→ **데이터 항목**
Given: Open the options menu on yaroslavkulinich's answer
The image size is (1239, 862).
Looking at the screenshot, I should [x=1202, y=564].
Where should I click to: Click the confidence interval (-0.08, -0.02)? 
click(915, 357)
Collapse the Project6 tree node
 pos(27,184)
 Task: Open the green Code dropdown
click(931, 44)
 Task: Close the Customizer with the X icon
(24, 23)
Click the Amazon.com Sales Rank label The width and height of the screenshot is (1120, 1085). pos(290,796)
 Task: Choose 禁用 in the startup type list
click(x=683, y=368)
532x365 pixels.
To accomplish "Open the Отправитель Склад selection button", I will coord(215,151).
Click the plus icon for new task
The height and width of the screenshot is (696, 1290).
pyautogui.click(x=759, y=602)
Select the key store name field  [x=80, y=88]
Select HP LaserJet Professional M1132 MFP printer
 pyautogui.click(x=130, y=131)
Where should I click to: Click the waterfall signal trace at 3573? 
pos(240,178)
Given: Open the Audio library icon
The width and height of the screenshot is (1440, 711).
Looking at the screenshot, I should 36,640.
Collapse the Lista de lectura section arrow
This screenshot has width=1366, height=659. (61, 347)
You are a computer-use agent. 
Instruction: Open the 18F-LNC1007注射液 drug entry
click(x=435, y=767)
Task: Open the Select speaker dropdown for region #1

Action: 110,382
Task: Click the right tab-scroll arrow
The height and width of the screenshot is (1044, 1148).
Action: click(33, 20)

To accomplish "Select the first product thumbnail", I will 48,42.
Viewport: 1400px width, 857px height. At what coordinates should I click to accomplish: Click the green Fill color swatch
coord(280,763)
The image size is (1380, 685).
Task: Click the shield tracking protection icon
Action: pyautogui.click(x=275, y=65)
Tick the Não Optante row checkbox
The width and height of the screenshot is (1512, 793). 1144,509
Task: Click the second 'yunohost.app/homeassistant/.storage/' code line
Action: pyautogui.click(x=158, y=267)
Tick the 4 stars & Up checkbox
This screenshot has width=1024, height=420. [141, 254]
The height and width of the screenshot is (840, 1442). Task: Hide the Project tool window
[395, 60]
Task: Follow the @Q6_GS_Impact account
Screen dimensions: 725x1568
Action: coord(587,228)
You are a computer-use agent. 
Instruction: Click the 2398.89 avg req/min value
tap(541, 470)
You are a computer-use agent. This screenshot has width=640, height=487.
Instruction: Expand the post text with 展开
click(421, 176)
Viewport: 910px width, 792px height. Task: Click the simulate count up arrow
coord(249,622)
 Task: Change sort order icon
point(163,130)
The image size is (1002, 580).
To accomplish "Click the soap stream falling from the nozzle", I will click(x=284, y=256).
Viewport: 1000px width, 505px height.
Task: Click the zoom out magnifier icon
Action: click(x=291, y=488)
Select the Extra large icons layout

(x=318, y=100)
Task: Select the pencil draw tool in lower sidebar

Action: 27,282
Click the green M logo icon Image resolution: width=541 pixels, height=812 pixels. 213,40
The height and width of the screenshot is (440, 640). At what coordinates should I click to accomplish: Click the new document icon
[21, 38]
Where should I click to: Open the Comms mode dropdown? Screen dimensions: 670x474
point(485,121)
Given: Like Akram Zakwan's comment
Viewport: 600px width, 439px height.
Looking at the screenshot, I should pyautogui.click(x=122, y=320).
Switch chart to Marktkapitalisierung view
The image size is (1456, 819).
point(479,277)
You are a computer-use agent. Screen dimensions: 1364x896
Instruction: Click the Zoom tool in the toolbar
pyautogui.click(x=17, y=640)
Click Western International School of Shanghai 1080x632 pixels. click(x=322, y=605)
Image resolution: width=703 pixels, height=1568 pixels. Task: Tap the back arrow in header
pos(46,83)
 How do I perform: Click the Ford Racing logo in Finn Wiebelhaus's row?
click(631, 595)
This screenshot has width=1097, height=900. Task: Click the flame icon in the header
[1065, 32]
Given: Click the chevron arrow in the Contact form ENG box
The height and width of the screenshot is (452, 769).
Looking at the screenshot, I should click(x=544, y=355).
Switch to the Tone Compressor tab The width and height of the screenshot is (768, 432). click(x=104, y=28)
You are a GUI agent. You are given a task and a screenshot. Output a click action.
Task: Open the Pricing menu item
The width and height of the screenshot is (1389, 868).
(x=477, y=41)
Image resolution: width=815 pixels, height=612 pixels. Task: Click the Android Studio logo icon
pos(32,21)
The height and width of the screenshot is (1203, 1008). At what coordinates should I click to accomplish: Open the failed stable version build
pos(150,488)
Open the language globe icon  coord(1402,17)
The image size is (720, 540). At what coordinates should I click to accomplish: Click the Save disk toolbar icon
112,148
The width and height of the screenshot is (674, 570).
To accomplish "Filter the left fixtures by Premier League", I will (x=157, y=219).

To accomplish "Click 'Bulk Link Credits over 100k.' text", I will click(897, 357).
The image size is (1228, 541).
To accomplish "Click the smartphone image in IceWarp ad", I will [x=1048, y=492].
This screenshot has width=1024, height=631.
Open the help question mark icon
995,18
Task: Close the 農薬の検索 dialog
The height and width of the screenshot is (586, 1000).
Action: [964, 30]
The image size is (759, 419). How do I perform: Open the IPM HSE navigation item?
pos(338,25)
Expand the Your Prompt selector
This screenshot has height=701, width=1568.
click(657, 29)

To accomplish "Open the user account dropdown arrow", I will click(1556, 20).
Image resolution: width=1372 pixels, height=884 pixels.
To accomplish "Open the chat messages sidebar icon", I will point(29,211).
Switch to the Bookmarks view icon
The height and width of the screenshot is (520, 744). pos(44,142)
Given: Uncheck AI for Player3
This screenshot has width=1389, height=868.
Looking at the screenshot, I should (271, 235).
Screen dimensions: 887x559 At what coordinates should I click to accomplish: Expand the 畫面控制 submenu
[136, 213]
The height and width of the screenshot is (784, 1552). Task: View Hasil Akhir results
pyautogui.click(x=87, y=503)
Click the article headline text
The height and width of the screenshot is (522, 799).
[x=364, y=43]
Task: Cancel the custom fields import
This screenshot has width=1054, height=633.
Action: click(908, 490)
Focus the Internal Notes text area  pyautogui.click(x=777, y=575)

→ **주어진 지시**
위 항목의 모든 줄을 JSON 문자열 목록에 넣으세요. 한 줄마다 문자열 하나씩 두고 빈 줄은 빼세요.

→ **응답**
[
  "Given: Open the options menu on yaroslavkulinich's answer",
  "The image size is (1239, 862).",
  "Looking at the screenshot, I should [x=1202, y=564].",
  "Where should I click to: Click the confidence interval (-0.08, -0.02)? ",
  "click(915, 357)",
  "Collapse the Project6 tree node",
  " pos(27,184)",
  " Task: Open the green Code dropdown",
  "click(931, 44)",
  " Task: Close the Customizer with the X icon",
  "(24, 23)",
  "Click the Amazon.com Sales Rank label The width and height of the screenshot is (1120, 1085). pos(290,796)",
  " Task: Choose 禁用 in the startup type list",
  "click(x=683, y=368)",
  "532x365 pixels.",
  "To accomplish \"Open the Отправитель Склад selection button\", I will coord(215,151).",
  "Click the plus icon for new task",
  "The height and width of the screenshot is (696, 1290).",
  "pyautogui.click(x=759, y=602)",
  "Select the key store name field  [x=80, y=88]",
  "Select HP LaserJet Professional M1132 MFP printer",
  " pyautogui.click(x=130, y=131)",
  "Where should I click to: Click the waterfall signal trace at 3573? ",
  "pos(240,178)",
  "Given: Open the Audio library icon",
  "The width and height of the screenshot is (1440, 711).",
  "Looking at the screenshot, I should 36,640.",
  "Collapse the Lista de lectura section arrow",
  "This screenshot has width=1366, height=659. (61, 347)",
  "You are a computer-use agent. ",
  "Instruction: Open the 18F-LNC1007注射液 drug entry",
  "click(x=435, y=767)",
  "Task: Open the Select speaker dropdown for region #1",
  "Action: 110,382",
  "Task: Click the right tab-scroll arrow",
  "The height and width of the screenshot is (1044, 1148).",
  "Action: click(33, 20)",
  "To accomplish \"Select the first product thumbnail\", I will 48,42.",
  "Viewport: 1400px width, 857px height. At what coordinates should I click to accomplish: Click the green Fill color swatch",
  "coord(280,763)",
  "The image size is (1380, 685).",
  "Task: Click the shield tracking protection icon",
  "Action: pyautogui.click(x=275, y=65)",
  "Tick the Não Optante row checkbox",
  "The width and height of the screenshot is (1512, 793). 1144,509",
  "Task: Click the second 'yunohost.app/homeassistant/.storage/' code line",
  "Action: pyautogui.click(x=158, y=267)",
  "Tick the 4 stars & Up checkbox",
  "This screenshot has width=1024, height=420. [141, 254]",
  "The height and width of the screenshot is (840, 1442). Task: Hide the Project tool window",
  "[395, 60]",
  "Task: Follow the @Q6_GS_Impact account",
  "Screen dimensions: 725x1568",
  "Action: coord(587,228)",
  "You are a computer-use agent. ",
  "Instruction: Click the 2398.89 avg req/min value",
  "tap(541, 470)",
  "You are a computer-use agent. This screenshot has width=640, height=487.",
  "Instruction: Expand the post text with 展开",
  "click(421, 176)",
  "Viewport: 910px width, 792px height. Task: Click the simulate count up arrow",
  "coord(249,622)",
  " Task: Change sort order icon",
  "point(163,130)",
  "The image size is (1002, 580).",
  "To accomplish \"Click the soap stream falling from the nozzle\", I will click(x=284, y=256).",
  "Viewport: 1000px width, 505px height.",
  "Task: Click the zoom out magnifier icon",
  "Action: click(x=291, y=488)",
  "Select the Extra large icons layout",
  "(x=318, y=100)",
  "Task: Select the pencil draw tool in lower sidebar",
  "Action: 27,282",
  "Click the green M logo icon Image resolution: width=541 pixels, height=812 pixels. 213,40",
  "The height and width of the screenshot is (440, 640). At what coordinates should I click to accomplish: Click the new document icon",
  "[21, 38]",
  "Where should I click to: Open the Comms mode dropdown? Screen dimensions: 670x474",
  "point(485,121)",
  "Given: Like Akram Zakwan's comment",
  "Viewport: 600px width, 439px height.",
  "Looking at the screenshot, I should pyautogui.click(x=122, y=320).",
  "Switch chart to Marktkapitalisierung view",
  "The image size is (1456, 819).",
  "point(479,277)",
  "You are a computer-use agent. Screen dimensions: 1364x896",
  "Instruction: Click the Zoom tool in the toolbar",
  "pyautogui.click(x=17, y=640)",
  "Click Western International School of Shanghai 1080x632 pixels. click(x=322, y=605)",
  "Image resolution: width=703 pixels, height=1568 pixels. Task: Tap the back arrow in header",
  "pos(46,83)",
  " How do I perform: Click the Ford Racing logo in Finn Wiebelhaus's row?",
  "click(631, 595)",
  "This screenshot has width=1097, height=900. Task: Click the flame icon in the header",
  "[1065, 32]",
  "Given: Click the chevron arrow in the Contact form ENG box",
  "The height and width of the screenshot is (452, 769).",
  "Looking at the screenshot, I should click(x=544, y=355).",
  "Switch to the Tone Compressor tab The width and height of the screenshot is (768, 432). click(x=104, y=28)",
  "You are a GUI agent. You are given a task and a screenshot. Output a click action.",
  "Task: Open the Pricing menu item",
  "The width and height of the screenshot is (1389, 868).",
  "(x=477, y=41)",
  "Image resolution: width=815 pixels, height=612 pixels. Task: Click the Android Studio logo icon",
  "pos(32,21)",
  "The height and width of the screenshot is (1203, 1008). At what coordinates should I click to accomplish: Open the failed stable version build",
  "pos(150,488)",
  "Open the language globe icon  coord(1402,17)",
  "The image size is (720, 540). At what coordinates should I click to accomplish: Click the Save disk toolbar icon",
  "112,148",
  "The width and height of the screenshot is (674, 570).",
  "To accomplish \"Filter the left fixtures by Premier League\", I will (x=157, y=219).",
  "To accomplish \"Click 'Bulk Link Credits over 100k.' text\", I will click(897, 357).",
  "The image size is (1228, 541).",
  "To accomplish \"Click the smartphone image in IceWarp ad\", I will [x=1048, y=492].",
  "This screenshot has width=1024, height=631.",
  "Open the help question mark icon",
  "995,18",
  "Task: Close the 農薬の検索 dialog",
  "The height and width of the screenshot is (586, 1000).",
  "Action: [964, 30]",
  "The image size is (759, 419). How do I perform: Open the IPM HSE navigation item?",
  "pos(338,25)",
  "Expand the Your Prompt selector",
  "This screenshot has height=701, width=1568.",
  "click(657, 29)",
  "To accomplish \"Open the user account dropdown arrow\", I will click(1556, 20).",
  "Image resolution: width=1372 pixels, height=884 pixels.",
  "To accomplish \"Open the chat messages sidebar icon\", I will point(29,211).",
  "Switch to the Bookmarks view icon",
  "The height and width of the screenshot is (520, 744). pos(44,142)",
  "Given: Uncheck AI for Player3",
  "This screenshot has width=1389, height=868.",
  "Looking at the screenshot, I should (271, 235).",
  "Screen dimensions: 887x559 At what coordinates should I click to accomplish: Expand the 畫面控制 submenu",
  "[136, 213]",
  "The height and width of the screenshot is (784, 1552). Task: View Hasil Akhir results",
  "pyautogui.click(x=87, y=503)",
  "Click the article headline text",
  "The height and width of the screenshot is (522, 799).",
  "[x=364, y=43]",
  "Task: Cancel the custom fields import",
  "This screenshot has width=1054, height=633.",
  "Action: click(908, 490)",
  "Focus the Internal Notes text area  pyautogui.click(x=777, y=575)"
]